=== Given text ===

A lot of this comes down to traditional source cultivation. Our team has been putting out a series of investigations on Syria, on the bombings of hospitals and other civic sites in Syria, primarily by Russian pilots. We have a trove of thousands of pilot recordings, and they’re time-coded. By doing similar types of geolocation, temporal location, establishing the minute that a strike happened or a video was recorded, we’re able to see what pilots are doing in the skies at that time. In a conflict where it’s been very difficult to apportion blame for specific attacks, we’re able to definitively say that this pilot, in this minute, bombed that hospital. Sometimes they are even sharing the coordinates of the hospitals.
We published one in June about an airstrike on a family home in Taliban country in Afghanistan. This poor fellow was working out of the country and got a call from his wife that there was a raid going on. And he says, Okay, I’m coming home right now. He arrives back there and his family is killed and buried. The US was denying they carried it out, and the Afghans were denying they carried it out as well.
We worked with the Bureau of Investigative Journalism in London to get sources in the village who had filmed the aftermath of the attack. My colleagues Christiaan Triebert and John Ismay analyzed the weapons remains that were there. Through our correspondents in DC and our Kabul bureau, we were able to identify that this was a weapon that was only used by the American Air Force in Afghanistan.
It’s just an example of forcing the US military to admit that they had carried out this airstrike. They did not admit to civilian casualties.
Is this kind of reporting attainable for a freelance reporter who is not attached to a news outlet like the Times?
Yes, it is. There’s a terrific collective called Bellingcat, and it’s essentially freelance investigators who do online, open-source investigations, just like we do. One of our team, Christiaan Triebert, worked at Bellingcat before he joined us. There’s also Storyful, where I used to work. There are other groups like the Human Rights Center at UC Berkeley. They have a lot of students who do similar investigative work or open-source investigations using satellite imagery, found footage, weapons analysis, and so on. And there’s a really strong online community of people who are sharing skills and information. A lot of them tend to gravitate towards conflict reportage.

=== Dataset extract ===

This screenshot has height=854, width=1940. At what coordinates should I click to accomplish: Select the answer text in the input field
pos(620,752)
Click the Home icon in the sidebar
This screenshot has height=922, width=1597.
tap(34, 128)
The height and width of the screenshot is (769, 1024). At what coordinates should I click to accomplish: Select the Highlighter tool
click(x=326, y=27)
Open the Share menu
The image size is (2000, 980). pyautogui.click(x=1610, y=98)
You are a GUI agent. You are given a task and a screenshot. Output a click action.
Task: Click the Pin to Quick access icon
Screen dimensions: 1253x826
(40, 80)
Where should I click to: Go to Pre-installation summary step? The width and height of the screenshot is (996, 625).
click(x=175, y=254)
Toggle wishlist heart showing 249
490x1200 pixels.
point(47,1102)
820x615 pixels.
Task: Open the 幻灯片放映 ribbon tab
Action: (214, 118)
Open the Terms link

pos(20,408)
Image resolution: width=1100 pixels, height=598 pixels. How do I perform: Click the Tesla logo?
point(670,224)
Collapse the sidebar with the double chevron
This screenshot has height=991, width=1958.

===

● **Assigned task 1**: In the passage on open-source investigations, where did Christiaan Triebert work before he joined the team?
● **Assigned task 2**: Please quote the passage on open-source investigations between "A lot of this" and "of the hospitals.", inclusive.

● **Exercise output 1**: Bellingcat

● **Exercise output 2**:
A lot of this comes down to traditional source cultivation. Our team has been putting out a series of investigations on Syria, on the bombings of hospitals and other civic sites in Syria, primarily by Russian pilots. We have a trove of thousands of pilot recordings, and they’re time-coded. By doing similar types of geolocation, temporal location, establishing the minute that a strike happened or a video was recorded, we’re able to see what pilots are doing in the skies at that time. In a conflict where it’s been very difficult to apportion blame for specific attacks, we’re able to definitively say that this pilot, in this minute, bombed that hospital. Sometimes they are even sharing the coordinates of the hospitals.